NEWSポストセブン / 2019年4月11日 7時0分

医師も手こずる「間質」の病気

 3月26日に亡くなったショーケンこと萩原健一さん(享年68)の死因は、「消化管間質腫瘍」(GIST)という聞き慣れない病名だった。

 病名に冠される「間質」とは何か。NPO法人・稀少腫瘍研究会理事で、兵庫医科大学主任教授の廣田誠一医師(病理学)が解説する。

「間質とは、体内のあらゆる器官や臓器の“隙間”を埋めている組織のことで、それぞれの器官や臓器を支える役割を担っています。
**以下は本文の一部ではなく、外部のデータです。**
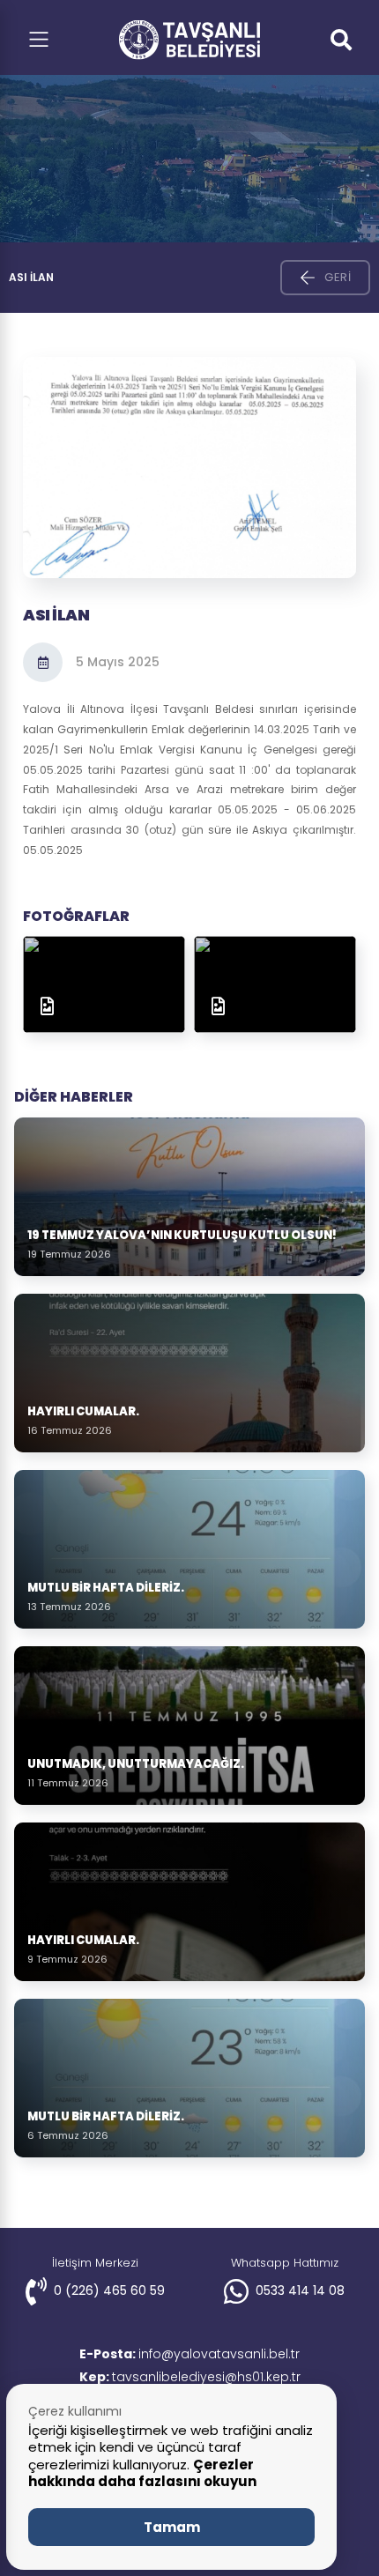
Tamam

 間質のがんは、消化管で起こるGISTが最も多い。一般的に、胃がんや大腸がんなどの消化器系がんは、臓器の表面を覆う上皮(粘膜)細胞ががん化することで発症しますが、GISTは上皮ではなく、その下層にあり、消化管を動かす働きを持つ『カハール介在細胞』という特殊な間質細胞が悪性腫瘍(肉腫)に変化して起こります」

 GISTは自覚症状に乏しく、患者が異変に気づきにくい。医師にとっても、上皮にできるがんに比べ、間質の壁の中にできる間質性がんでは、同じ検査を行なっても診断が難しい。
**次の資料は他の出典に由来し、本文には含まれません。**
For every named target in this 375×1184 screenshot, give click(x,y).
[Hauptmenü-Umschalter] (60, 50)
 例えば、加齢とともに増加する「前立腺肥大」や「過活動膀胱」、「膀胱炎」などと間違いやすいのが「間質性膀胱炎」だ。上田クリニック院長の上田朋宏医師(泌尿器科)が解説する。

「間質性膀胱炎になると1日に20~30回もトイレに行く頻尿が起こったり、尿道や膀胱に針を刺すような激痛が走る。

 通常の膀胱炎や過活動膀胱の症状と非常に近いため混同されやすいが、間質性膀胱炎の場合は細菌を抑える抗生物質を処方されてもほとんど効かず、なかなか治らない。

 一般的な膀胱炎は尿道から細菌が侵入し繁殖することで起こるので、抗生物質が有効ですが、間質性膀胱炎は細菌ではなく粘膜下層の間質に尿が染み込むことで生じるからです。診断がつかずに、8年越しで間質性膀胱炎だとわかった患者さんもいました」

 間質性膀胱炎は進行すると間質が線維化し、膀胱が萎縮してしまう。

「生理食塩水を注入して萎縮した膀胱を拡張させる手術しか保健適用の治療法はありません。新薬の開発も進んでいますが、一般の泌尿器科では見逃されやすいのが現状です」

 尿をろ過する働きを持つ腎臓にも「間質性腎炎」がある。一般的な腎炎が、糸球体(血液をろ過するフィルターの役割を担う組織)に炎症が起きて発症するのに対し、間質性腎炎は糸球体以外(間質)に炎症が起きる。

 自覚症状がないまま進行することが多く、ほとんどは健康診断などで腎機能の低下を指摘されて初めて発覚する。放置すると慢性腎不全を引き起こし、人工透析を余儀なくされることもある。福井大学医学部附属病院の髙橋直生医師(腎臓内科)が解説する。

「これまでは、抗菌薬や非ステロイド系消炎鎮痛薬などの副作用で起こる“薬剤性”の疾患と思われていましたが、近年では、薬剤性以外にも原因不明の間質性腎炎もあることがわかってきました。治療はステロイド投与が中心となり、いずれにしても早期発見が重要です」

 臓器のスキマに潜伏する病は研究も道半ばで、見つけ出すのも治療も一筋縄ではいかないものが多い。だからこそ注意を怠らないことが肝要だ。